Did the Love Won Out conference divide this highlighted family?
Not really.
What divides Brenda and Brandon Meredith — a mother and son — has little directly to do with a conference held at a church building in Atlanta, although Brenda did go to the Love Won Out conference, and Brandon did go to the Truth Wins Out protest.
The article read, with regards to the mother:
“We’re helping to equip her with how to respond in a Christian way to her son,” said Melissa Fryrear, director of gender issues for Focus on the Family. “She doesn’t have to forfeit what she believes about Biblical sexuality but certainly still be in a loving relationship with her son. That’s what’s most important.”
“I love him,” Brenda Meredith said. “I love him unconditionally, no matter what he does. It’s not that I like what he does, but I love him.”
With regards to the son, the article read:
…He insisted he doesn’t want to change and believes the conference in Woodstock sent the wrong message.
So far, he has not convinced his mom. But he said, “We still do love each other.”
Perhaps the Love Won Out conference may have been the most recent location this mother and son were divided. but it isn’t where they’re divided.

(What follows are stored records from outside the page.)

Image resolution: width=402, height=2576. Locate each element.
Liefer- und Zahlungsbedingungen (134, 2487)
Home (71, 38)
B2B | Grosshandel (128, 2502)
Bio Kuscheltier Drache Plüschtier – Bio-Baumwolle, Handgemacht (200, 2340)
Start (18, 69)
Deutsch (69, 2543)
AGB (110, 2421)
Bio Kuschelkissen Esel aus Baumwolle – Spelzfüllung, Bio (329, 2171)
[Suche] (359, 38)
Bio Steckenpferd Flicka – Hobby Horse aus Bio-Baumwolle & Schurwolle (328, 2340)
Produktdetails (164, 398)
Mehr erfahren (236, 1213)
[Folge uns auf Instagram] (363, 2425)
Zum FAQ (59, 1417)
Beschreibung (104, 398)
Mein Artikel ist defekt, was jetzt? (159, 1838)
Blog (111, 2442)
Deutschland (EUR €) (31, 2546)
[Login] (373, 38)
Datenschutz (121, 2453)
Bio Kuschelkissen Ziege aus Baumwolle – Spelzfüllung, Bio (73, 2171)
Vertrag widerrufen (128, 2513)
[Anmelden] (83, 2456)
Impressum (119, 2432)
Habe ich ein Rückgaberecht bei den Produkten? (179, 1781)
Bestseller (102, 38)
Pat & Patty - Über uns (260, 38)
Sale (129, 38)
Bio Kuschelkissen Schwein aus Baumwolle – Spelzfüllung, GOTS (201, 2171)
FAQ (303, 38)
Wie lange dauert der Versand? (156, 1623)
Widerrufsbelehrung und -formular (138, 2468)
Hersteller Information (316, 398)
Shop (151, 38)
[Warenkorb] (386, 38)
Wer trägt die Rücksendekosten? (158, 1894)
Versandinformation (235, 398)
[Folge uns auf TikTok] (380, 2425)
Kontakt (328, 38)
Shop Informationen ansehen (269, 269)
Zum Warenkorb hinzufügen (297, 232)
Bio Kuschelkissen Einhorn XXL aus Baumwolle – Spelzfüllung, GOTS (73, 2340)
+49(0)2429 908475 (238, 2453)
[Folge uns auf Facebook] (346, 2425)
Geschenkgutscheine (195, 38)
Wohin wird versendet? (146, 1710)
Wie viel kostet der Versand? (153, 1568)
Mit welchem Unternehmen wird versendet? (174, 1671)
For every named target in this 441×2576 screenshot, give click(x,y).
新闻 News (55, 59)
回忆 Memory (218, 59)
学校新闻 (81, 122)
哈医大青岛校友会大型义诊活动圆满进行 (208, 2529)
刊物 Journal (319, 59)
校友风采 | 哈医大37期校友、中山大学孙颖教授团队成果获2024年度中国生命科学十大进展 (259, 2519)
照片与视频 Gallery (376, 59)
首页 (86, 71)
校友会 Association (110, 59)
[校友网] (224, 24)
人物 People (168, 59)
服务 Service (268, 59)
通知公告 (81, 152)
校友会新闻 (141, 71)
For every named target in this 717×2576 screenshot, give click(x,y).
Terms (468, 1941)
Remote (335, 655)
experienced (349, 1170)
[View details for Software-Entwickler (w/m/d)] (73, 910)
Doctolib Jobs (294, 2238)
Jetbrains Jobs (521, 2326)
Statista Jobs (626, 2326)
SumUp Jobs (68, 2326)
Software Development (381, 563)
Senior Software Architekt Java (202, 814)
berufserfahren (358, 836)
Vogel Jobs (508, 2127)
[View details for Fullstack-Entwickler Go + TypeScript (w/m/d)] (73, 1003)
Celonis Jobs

The where of their divide perhaps is more broadly found in the conservative religious conviction that a person who has same-sex attractions has a mutable condition, and more precisely found within Brandon’s conservative religious Mom’s feeling her son should change his sexual orientation to a heterosexual one.
When I think about my relationship with my own Orthodox Christian Mom, it’s really clear to me that a place is just a place. My Mom’s and my divide over my gender identity, like the Meredith family’s mother and son divide over his sexual orientation, seems to have little to do with location.
The only mutable condition is the selection Brenda made about her religious beliefs.